**WRITTEN EXERCISE:**
Reproduce the rows below verbatim, from the line with "The image size is (1456, 819)." up to and including the line with "Looking at the screenshot, I should pos(15,491).".

**Word and element locating data:**
***

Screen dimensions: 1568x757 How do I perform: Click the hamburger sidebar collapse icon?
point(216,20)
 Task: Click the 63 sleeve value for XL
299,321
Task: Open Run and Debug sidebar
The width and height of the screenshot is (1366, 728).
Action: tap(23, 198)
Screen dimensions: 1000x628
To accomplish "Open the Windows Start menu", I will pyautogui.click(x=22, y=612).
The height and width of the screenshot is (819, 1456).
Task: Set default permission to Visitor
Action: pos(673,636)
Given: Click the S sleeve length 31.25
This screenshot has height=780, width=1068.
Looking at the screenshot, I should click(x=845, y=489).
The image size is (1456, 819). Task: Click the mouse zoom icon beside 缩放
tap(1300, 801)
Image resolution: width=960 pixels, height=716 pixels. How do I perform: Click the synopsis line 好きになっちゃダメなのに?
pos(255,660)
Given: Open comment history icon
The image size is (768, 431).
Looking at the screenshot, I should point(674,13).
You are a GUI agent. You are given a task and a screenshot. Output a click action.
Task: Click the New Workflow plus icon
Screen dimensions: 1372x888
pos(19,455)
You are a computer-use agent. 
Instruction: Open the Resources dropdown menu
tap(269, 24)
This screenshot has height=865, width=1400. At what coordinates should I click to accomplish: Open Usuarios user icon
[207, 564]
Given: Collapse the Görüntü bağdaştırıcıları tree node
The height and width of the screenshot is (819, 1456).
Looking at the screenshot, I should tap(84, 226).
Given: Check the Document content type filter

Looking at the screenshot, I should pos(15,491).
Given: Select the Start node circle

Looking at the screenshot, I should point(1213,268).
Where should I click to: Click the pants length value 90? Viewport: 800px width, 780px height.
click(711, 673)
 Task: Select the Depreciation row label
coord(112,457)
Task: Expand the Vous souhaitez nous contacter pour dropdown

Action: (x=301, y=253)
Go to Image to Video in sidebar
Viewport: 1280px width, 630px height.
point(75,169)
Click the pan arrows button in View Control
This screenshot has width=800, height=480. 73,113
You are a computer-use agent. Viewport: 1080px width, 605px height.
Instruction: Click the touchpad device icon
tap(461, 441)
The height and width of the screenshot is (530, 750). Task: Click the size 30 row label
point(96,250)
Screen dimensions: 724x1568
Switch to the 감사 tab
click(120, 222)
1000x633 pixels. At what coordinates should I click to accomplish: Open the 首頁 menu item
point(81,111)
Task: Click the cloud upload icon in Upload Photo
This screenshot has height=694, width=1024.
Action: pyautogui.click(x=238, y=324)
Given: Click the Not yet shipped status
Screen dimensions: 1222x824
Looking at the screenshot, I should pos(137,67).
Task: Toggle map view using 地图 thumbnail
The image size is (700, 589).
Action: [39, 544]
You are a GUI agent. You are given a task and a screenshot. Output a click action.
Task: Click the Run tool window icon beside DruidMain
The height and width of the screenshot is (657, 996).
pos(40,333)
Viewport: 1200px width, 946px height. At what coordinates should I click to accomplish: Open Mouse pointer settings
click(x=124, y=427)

***

**EXERCISE OUTPUT:**
The image size is (1456, 819). Task: Click the mouse zoom icon beside 缩放
tap(1300, 801)
Image resolution: width=960 pixels, height=716 pixels. How do I perform: Click the synopsis line 好きになっちゃダメなのに?
pos(255,660)
Given: Open comment history icon
The image size is (768, 431).
Looking at the screenshot, I should point(674,13).
You are a GUI agent. You are given a task and a screenshot. Output a click action.
Task: Click the New Workflow plus icon
Screen dimensions: 1372x888
pos(19,455)
You are a computer-use agent. 
Instruction: Open the Resources dropdown menu
tap(269, 24)
This screenshot has height=865, width=1400. At what coordinates should I click to accomplish: Open Usuarios user icon
[207, 564]
Given: Collapse the Görüntü bağdaştırıcıları tree node
The height and width of the screenshot is (819, 1456).
Looking at the screenshot, I should tap(84, 226).
Given: Check the Document content type filter

Looking at the screenshot, I should pos(15,491).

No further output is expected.